◆ Material for this exercise
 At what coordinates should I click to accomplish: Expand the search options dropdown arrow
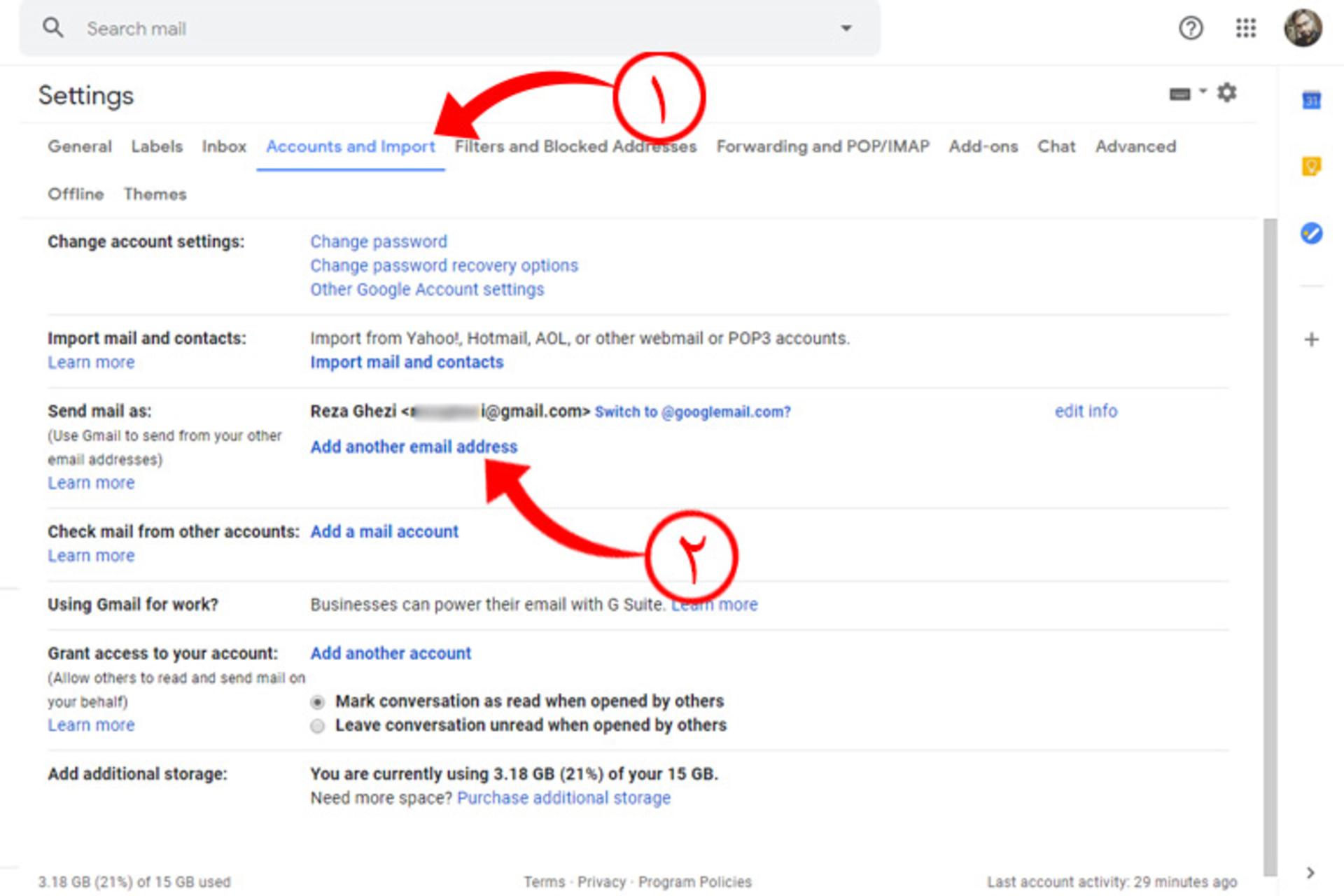(x=846, y=29)
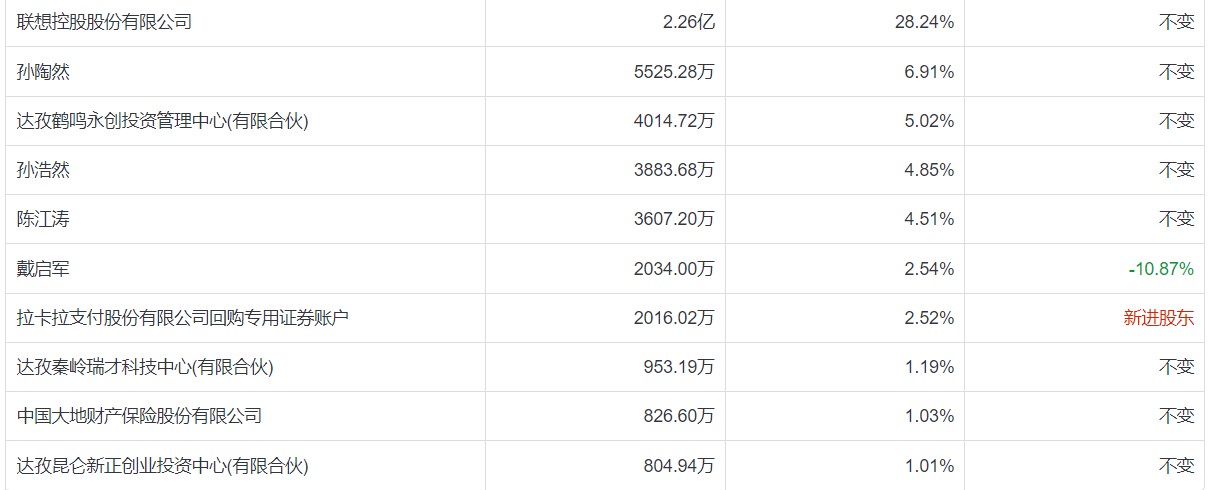The image size is (1208, 490).
Task: Click shareholder 联想控股股份有限公司
Action: pyautogui.click(x=105, y=22)
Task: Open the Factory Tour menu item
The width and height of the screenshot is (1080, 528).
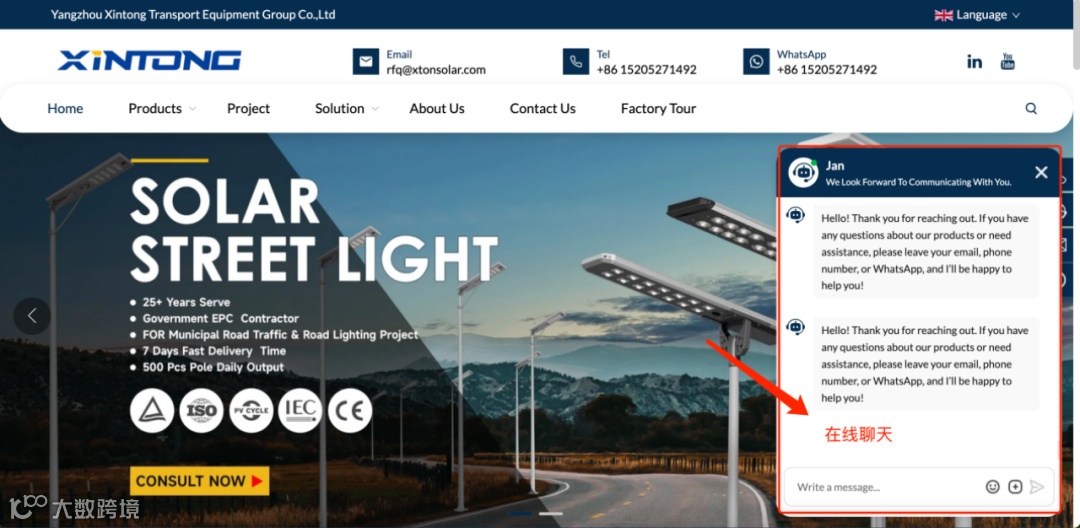Action: click(x=658, y=108)
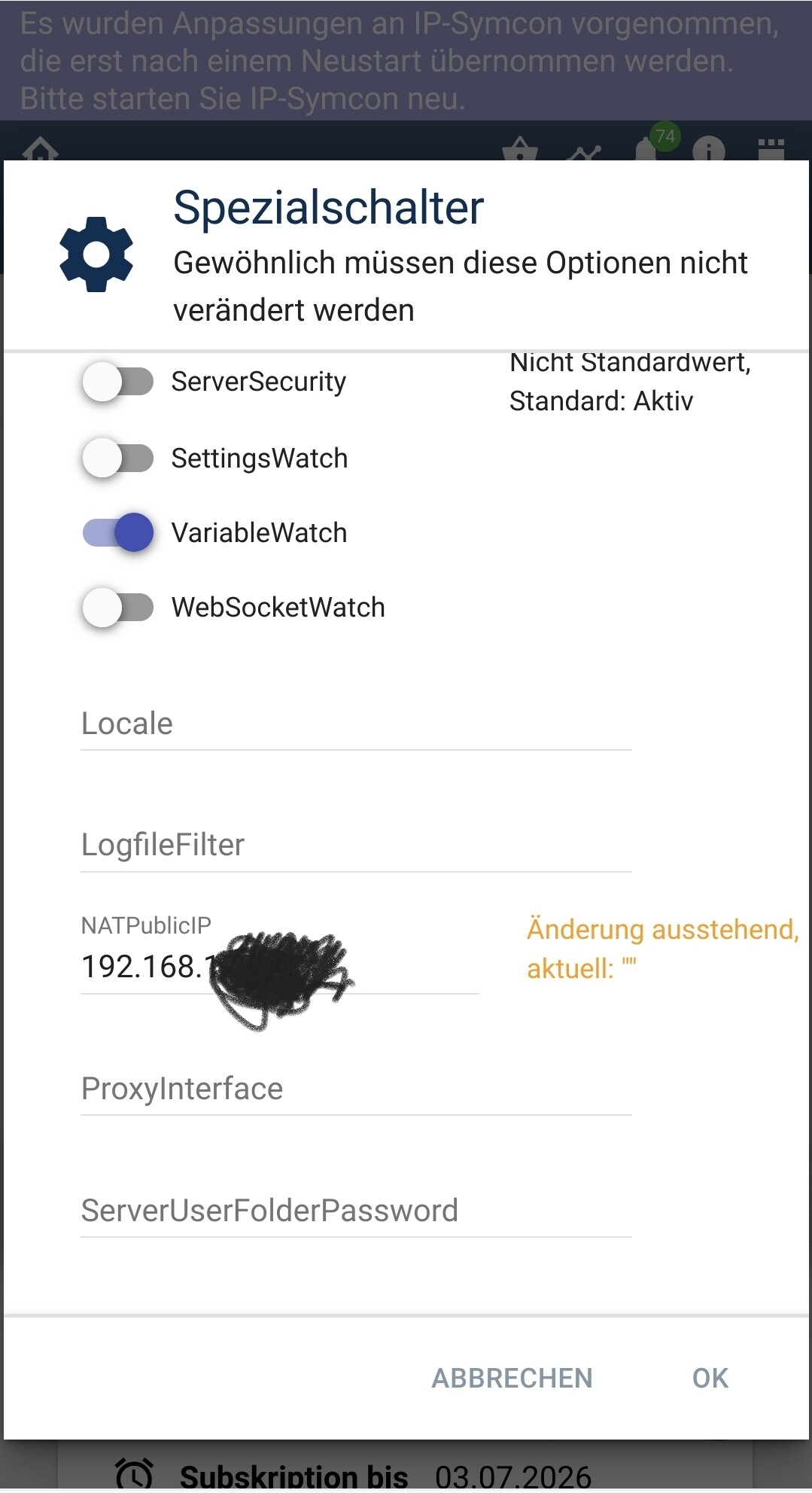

◆ To do
Put every line of the records above into a JSON list of strings, one string per line, with blank lines dropped. Leave the pictures out.

◆ Response
[
  " At what coordinates should I click to accomplish: Expand the search options dropdown arrow",
  "(x=846, y=29)",
  "The image size is (1208, 490).",
  "Task: Click shareholder 联想控股股份有限公司",
  "Action: pyautogui.click(x=105, y=22)",
  "Task: Open the Factory Tour menu item",
  "The width and height of the screenshot is (1080, 528).",
  "Action: click(x=658, y=108)"
]